**Instructions for the task**. Copy the data verbatim and leave out every picture.
= Beginning of Section =
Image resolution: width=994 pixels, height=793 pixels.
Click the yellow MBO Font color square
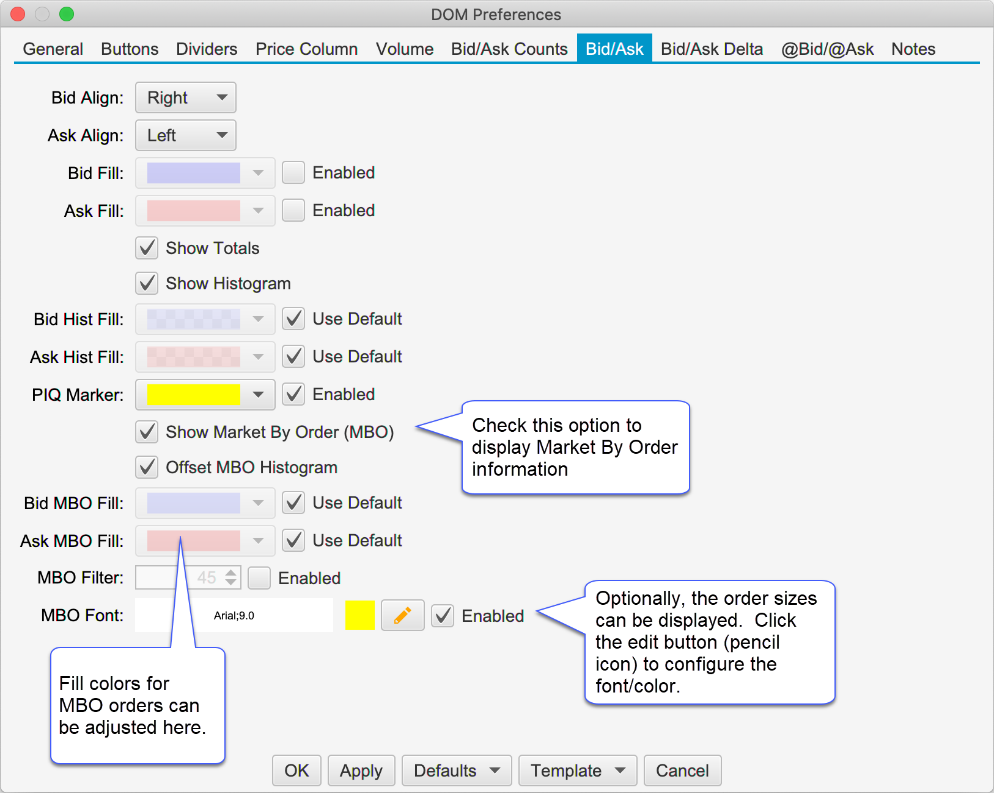tap(360, 616)
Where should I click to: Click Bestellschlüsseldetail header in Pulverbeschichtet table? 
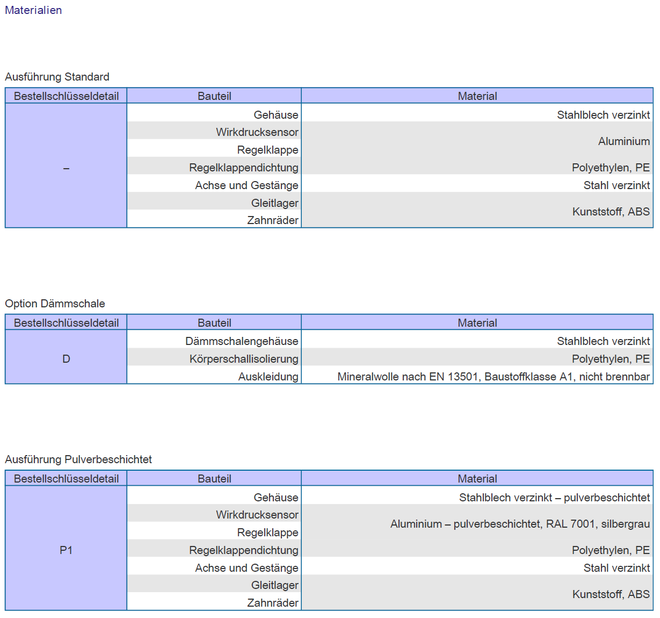coord(66,479)
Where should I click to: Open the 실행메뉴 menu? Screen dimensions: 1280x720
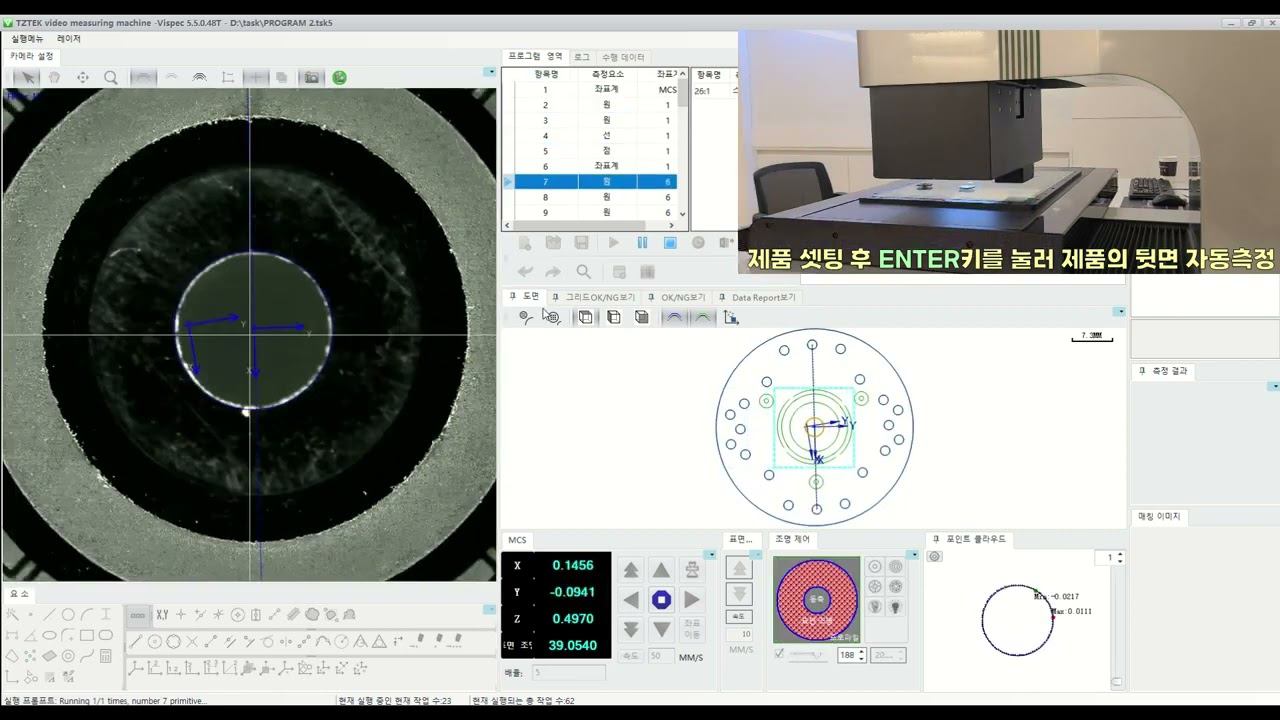point(27,38)
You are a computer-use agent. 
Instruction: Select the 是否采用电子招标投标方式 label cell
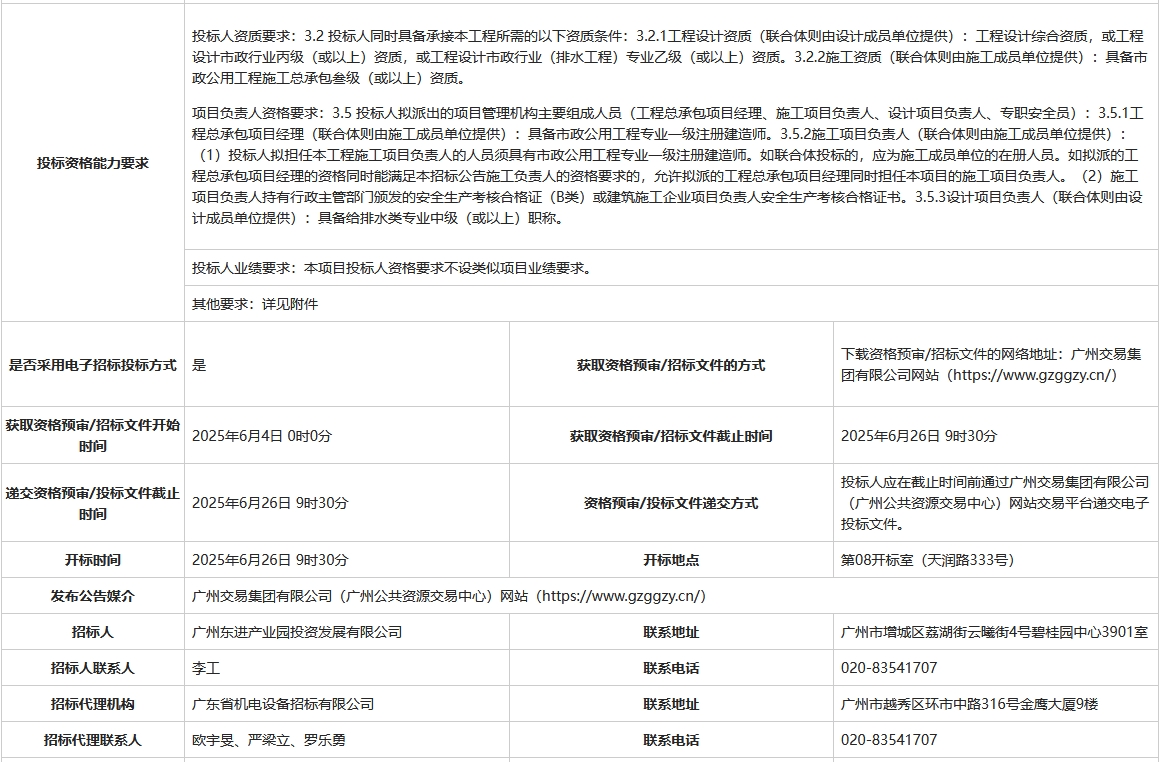coord(92,365)
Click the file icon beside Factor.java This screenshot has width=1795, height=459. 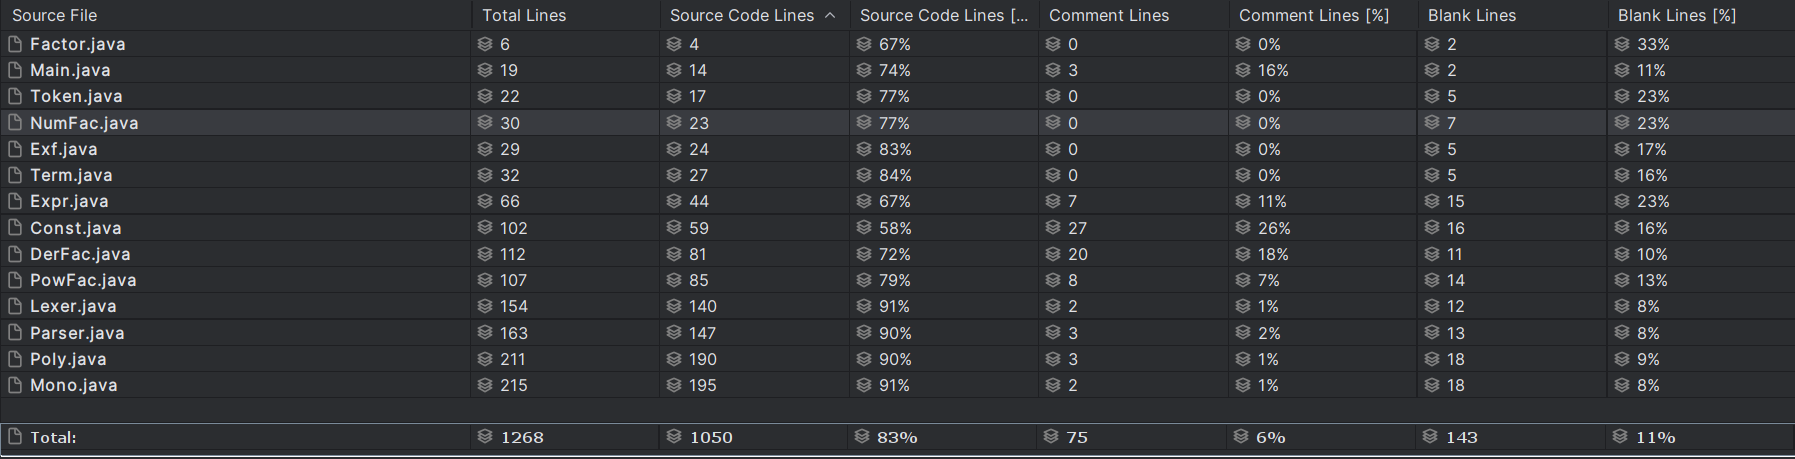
= End of Section =
**Response area**.
Image resolution: width=994 pixels, height=793 pixels.
Click the yellow MBO Font color square
tap(360, 616)
Where should I click to: Click Bestellschlüsseldetail header in Pulverbeschichtet table? 
coord(66,479)
Where should I click to: Open the 실행메뉴 menu? Screen dimensions: 1280x720
point(27,38)
You are a computer-use agent. 
Instruction: Select the 是否采用电子招标投标方式 label cell
coord(92,365)
Click the file icon beside Factor.java This screenshot has width=1795, height=459. 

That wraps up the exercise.